Passage given:
## Begin
ARM assembly-language programming for the Raspberry Pi

2. A first program, demonstrating how to assemble and run code

In this first example I will outline the most fundamental concepts of assembler programming, and explain how to assemble and run the simplest possible example.

Overview -- what assembly language is and does

At the most fundamental level, a computer's CPU processes machine language or machine code instructions -- these terms mean essentially the same thing. Machine language is a set of numeric codes which the CPU follows in a well-defined sequence, and which tell the CPU what to do. The CPU operates at a level of fine detail: instructions specify how to pass data between registers, where and how to read and write memory, and very basic arithmetic operations. A program of any complexity has to be built up from these very fundamental operations -- usually a large number of them.

It's very difficult for humans to read numerical instructions, so we typically use an assembler to convert assembly language to machine code. Assembly language is symbolic -- words are used rather than numbers to specify operations. However, there's a more-or-less direct mapping from assembly language to machine code. While the assembler will provide facilities that simplify coding, it's still necessary to specify the CPU's behavior in very fine detail. Programmers used to working in high-level languages tend to find working at such a low level rather frustrating; but the key to programming successfully in assembly language is much the same as for any kind of procedural programming: build up a complex program from a number of simpler parts. Assembler programming allows for functions calls, local variables, loop constructs, data structures, and most of the paradigms that high-level languages enjoy. You just have to implement them yourself.

A note about C. You don't need to have programmed in C to be able to program in assembly language. I started programming in assembly years before I even heard of C. However, there's no escaping the fact that the Linux kernel is largely implemented in C, and follows C conventions for representing data. These conventions are embodied in the assembler as well.
## End
Data block:
## Begin
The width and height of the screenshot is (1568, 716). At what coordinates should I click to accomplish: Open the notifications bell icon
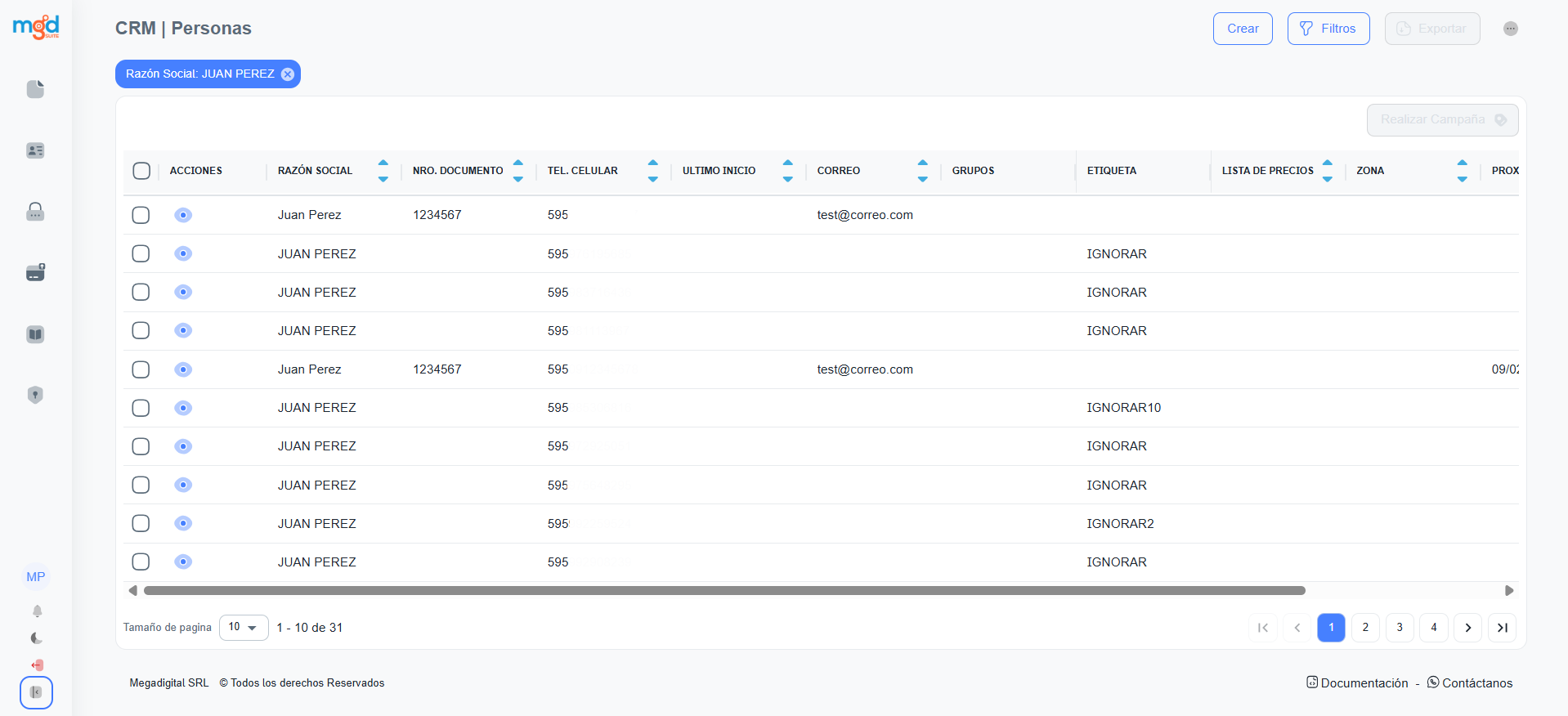tap(37, 611)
## End
Task requirements:
**a)** In the passage on ARM assembly for the Raspberry Pi, what language is the Linux kernel largely implemented in?
**b)** Pick up the passage on ARM assembly for the Raspberry Pi after its last sentence and carry it forward.
The data comes from a separate source and has no connection to the ARM assembly passage.

Written answers:
**a)** C

**b)**
In order to follow the examples in this series of articles, you will need four things:

A Raspberry Pi 3 or 4, or some other ARM-based Linux system. The examples all work on modern ARM-based Android devices. In fact, they are binary compatible, meaning that the generated machine code will be transferable between devices. Binary compatibility is quite hard to ensure between Linux devices, but all my examples are simple enough to make it possible. Installing and running an assembler on Android is no simple matter, but it's trivially easy on a Pi.
An assembler that uses the GNU syntax. There are many assemblers, some free and open-source, some commercial. Some have fancy graphical user interfaces and built-in debugging tools. The GNU assembler is a much simpler tool -- it takes a file containing assembly language instructions, and generates binary machine code. However, any assembler that uses the GNU syntax will work for these examples, however complex or rudimentary it may be.
A text editor -- nano, vi, emacs, whatever. If you have a fancy assembler with a built-in editor, then of course you could use that. However, all my instructions are based on simple, plain text source files. The GNU assembler is part of the binutils package in Debian-based Raspberry Pi Linux distributions -- sudo apt-get install binutils.
A linker. The linker has a significant role in C programming, but a much more limited one in most assembly programs. In my examples, all the linker does is convert object files into executables. Both of these kinds of file contain exactly the same machine code, but the file formats are just a little different. The GNU linker is a program called ld, and will probably be in the same package as the assembler. Again, integrated development tools automate linking and assembling, but I think it is more educational to do it manually.

To follow my examples, you need to be comfortable working with command-line tools, in a terminal. Or, alternatively, you need to be willing to adapt the examples to work with a development environment that is more to your taste. There are many such environments, but I can't comment on them or give instructions, because I don't use any myself.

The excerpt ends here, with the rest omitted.